Exercise goal -> Reproduce all of the following data line for line, without any alteration.

*** Extracted information ***

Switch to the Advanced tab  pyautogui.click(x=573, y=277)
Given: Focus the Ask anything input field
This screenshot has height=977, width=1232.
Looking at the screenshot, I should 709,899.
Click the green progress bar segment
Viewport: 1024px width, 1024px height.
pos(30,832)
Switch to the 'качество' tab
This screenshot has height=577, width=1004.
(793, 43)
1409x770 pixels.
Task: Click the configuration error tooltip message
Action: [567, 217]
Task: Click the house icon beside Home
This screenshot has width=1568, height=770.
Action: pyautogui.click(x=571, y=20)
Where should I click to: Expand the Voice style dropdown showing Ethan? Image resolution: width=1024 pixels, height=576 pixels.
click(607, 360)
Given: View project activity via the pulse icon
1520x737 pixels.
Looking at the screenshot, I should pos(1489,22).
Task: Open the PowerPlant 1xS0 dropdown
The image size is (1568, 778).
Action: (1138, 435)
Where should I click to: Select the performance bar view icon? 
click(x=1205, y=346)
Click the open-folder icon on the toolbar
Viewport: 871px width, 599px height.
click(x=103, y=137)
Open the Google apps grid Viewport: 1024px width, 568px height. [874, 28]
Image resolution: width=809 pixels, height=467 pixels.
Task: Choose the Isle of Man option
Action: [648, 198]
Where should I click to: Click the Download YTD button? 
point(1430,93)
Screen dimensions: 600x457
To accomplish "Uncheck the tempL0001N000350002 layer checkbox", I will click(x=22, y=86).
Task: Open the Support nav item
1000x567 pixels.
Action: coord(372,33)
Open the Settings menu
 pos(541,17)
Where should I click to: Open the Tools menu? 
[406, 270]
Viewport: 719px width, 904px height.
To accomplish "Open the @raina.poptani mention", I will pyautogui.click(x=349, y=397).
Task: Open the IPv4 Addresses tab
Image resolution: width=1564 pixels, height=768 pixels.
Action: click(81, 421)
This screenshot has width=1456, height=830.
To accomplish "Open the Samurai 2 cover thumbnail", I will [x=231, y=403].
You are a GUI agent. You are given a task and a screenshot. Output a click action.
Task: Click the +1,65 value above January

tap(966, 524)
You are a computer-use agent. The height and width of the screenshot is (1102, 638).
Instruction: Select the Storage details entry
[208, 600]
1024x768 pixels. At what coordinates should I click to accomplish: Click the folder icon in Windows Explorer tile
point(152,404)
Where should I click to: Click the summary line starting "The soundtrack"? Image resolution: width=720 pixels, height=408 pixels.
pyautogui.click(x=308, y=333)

***

Response to the task ->
Switch to the Advanced tab  pyautogui.click(x=573, y=277)
Given: Focus the Ask anything input field
This screenshot has height=977, width=1232.
Looking at the screenshot, I should 709,899.
Click the green progress bar segment
Viewport: 1024px width, 1024px height.
pos(30,832)
Switch to the 'качество' tab
This screenshot has height=577, width=1004.
(793, 43)
1409x770 pixels.
Task: Click the configuration error tooltip message
Action: [567, 217]
Task: Click the house icon beside Home
This screenshot has width=1568, height=770.
Action: pyautogui.click(x=571, y=20)
Where should I click to: Expand the Voice style dropdown showing Ethan? Image resolution: width=1024 pixels, height=576 pixels.
click(607, 360)
Given: View project activity via the pulse icon
1520x737 pixels.
Looking at the screenshot, I should pos(1489,22).
Task: Open the PowerPlant 1xS0 dropdown
The image size is (1568, 778).
Action: (1138, 435)
Where should I click to: Select the performance bar view icon? 
click(x=1205, y=346)
Click the open-folder icon on the toolbar
Viewport: 871px width, 599px height.
click(x=103, y=137)
Open the Google apps grid Viewport: 1024px width, 568px height. [874, 28]
Image resolution: width=809 pixels, height=467 pixels.
Task: Choose the Isle of Man option
Action: [648, 198]
Where should I click to: Click the Download YTD button? 
point(1430,93)
Screen dimensions: 600x457
To accomplish "Uncheck the tempL0001N000350002 layer checkbox", I will click(x=22, y=86).
Task: Open the Support nav item
1000x567 pixels.
Action: coord(372,33)
Open the Settings menu
 pos(541,17)
Where should I click to: Open the Tools menu? 
[406, 270]
Viewport: 719px width, 904px height.
To accomplish "Open the @raina.poptani mention", I will pyautogui.click(x=349, y=397).
Task: Open the IPv4 Addresses tab
Image resolution: width=1564 pixels, height=768 pixels.
Action: click(81, 421)
This screenshot has width=1456, height=830.
To accomplish "Open the Samurai 2 cover thumbnail", I will [x=231, y=403].
You are a GUI agent. You are given a task and a screenshot. Output a click action.
Task: Click the +1,65 value above January

tap(966, 524)
You are a computer-use agent. The height and width of the screenshot is (1102, 638).
Instruction: Select the Storage details entry
[208, 600]
1024x768 pixels. At what coordinates should I click to accomplish: Click the folder icon in Windows Explorer tile
point(152,404)
Where should I click to: Click the summary line starting "The soundtrack"? Image resolution: width=720 pixels, height=408 pixels.
pyautogui.click(x=308, y=333)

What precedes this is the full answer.